I know this is just an experiment, but I think the basic structure of it is nice and worth developing into some kind of standard server.
Heh, sorry about that. I had already changed it but hadn't posted that:
(define (num-cpus)
"Returns the number of cpus as known by sysctl, or 1 if the exec call fails."
(or (int (first (exec "sysctl -n hw.ncpu"))) 1))
Is local faster?
Not sure if its faster, but that was not the point of my comment ;-)
When I was reading:
(let (conn request) ...)
I saw: he is setting the local variable 'conn' to the contents of 'request', and was looking for 'request' else where, finding out that it was never used, except inside the 'let' expression.

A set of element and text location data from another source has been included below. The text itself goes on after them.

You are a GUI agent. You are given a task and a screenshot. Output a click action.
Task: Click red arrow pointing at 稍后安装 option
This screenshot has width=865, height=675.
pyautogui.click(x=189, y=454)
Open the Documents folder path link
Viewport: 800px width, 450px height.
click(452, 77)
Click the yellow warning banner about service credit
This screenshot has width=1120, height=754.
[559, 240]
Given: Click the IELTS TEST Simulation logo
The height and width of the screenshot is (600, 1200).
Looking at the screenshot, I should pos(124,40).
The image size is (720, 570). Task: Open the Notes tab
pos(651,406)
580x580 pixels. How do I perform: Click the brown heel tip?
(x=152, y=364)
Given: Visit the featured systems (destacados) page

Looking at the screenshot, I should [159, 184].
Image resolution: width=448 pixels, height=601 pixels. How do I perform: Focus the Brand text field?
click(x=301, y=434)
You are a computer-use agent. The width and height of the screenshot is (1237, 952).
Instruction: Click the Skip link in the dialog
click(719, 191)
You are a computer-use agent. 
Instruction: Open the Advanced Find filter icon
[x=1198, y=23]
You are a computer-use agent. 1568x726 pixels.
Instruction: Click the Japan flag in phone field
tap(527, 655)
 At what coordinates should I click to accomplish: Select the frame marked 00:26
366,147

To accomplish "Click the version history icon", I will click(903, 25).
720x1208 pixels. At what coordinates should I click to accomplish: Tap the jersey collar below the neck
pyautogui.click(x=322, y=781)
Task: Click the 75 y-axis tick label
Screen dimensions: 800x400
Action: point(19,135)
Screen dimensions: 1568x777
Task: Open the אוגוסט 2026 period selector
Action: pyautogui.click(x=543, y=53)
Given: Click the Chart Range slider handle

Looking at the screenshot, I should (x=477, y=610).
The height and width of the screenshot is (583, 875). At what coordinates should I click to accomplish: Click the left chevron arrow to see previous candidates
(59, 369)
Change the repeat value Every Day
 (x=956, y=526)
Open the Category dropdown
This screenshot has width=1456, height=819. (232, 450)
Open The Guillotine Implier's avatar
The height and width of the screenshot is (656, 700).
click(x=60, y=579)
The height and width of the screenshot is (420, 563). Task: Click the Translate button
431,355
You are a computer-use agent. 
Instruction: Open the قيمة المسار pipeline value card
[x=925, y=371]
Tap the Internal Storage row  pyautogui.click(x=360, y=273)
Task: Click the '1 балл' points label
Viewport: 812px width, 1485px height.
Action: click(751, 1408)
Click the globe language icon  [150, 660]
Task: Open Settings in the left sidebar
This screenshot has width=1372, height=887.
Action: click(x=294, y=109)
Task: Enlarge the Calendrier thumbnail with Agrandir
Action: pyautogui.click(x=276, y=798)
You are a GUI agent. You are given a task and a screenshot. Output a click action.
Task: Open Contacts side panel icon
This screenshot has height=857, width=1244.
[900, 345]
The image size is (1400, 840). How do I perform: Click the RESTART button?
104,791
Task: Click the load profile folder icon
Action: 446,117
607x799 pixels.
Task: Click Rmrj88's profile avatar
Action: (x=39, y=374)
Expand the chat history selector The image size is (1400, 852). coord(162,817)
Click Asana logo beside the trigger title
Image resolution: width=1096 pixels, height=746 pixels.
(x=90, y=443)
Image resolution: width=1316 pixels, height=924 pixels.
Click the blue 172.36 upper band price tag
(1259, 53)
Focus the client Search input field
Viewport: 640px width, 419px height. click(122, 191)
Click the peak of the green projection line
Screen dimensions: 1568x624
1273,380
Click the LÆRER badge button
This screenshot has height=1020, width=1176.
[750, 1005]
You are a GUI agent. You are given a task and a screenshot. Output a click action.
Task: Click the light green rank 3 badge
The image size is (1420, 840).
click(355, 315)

Basically you where initializing a local 'conn' to the contents of an unbound global variable 'request', never used before.
Of course you intention was, to have have two variables 'conn' and 'request' which are local to the function, which is better expressed using
(local (conn request) ...)
ps: remember, there is a syntax of 'let' where you can leave out the parenthesis around the variable-value pair;
(let (x 1 y 2) (list x y)) => (1 2)
perhaps this is where the confusion comes from.
See also: http://www.newlisp.org/downloads/newlisp_manual.html#let
Gotcha. I'm working on http header parsing at the moment. There are so many places it needs to be sanity checked. Lighthttpd's sources are helpful.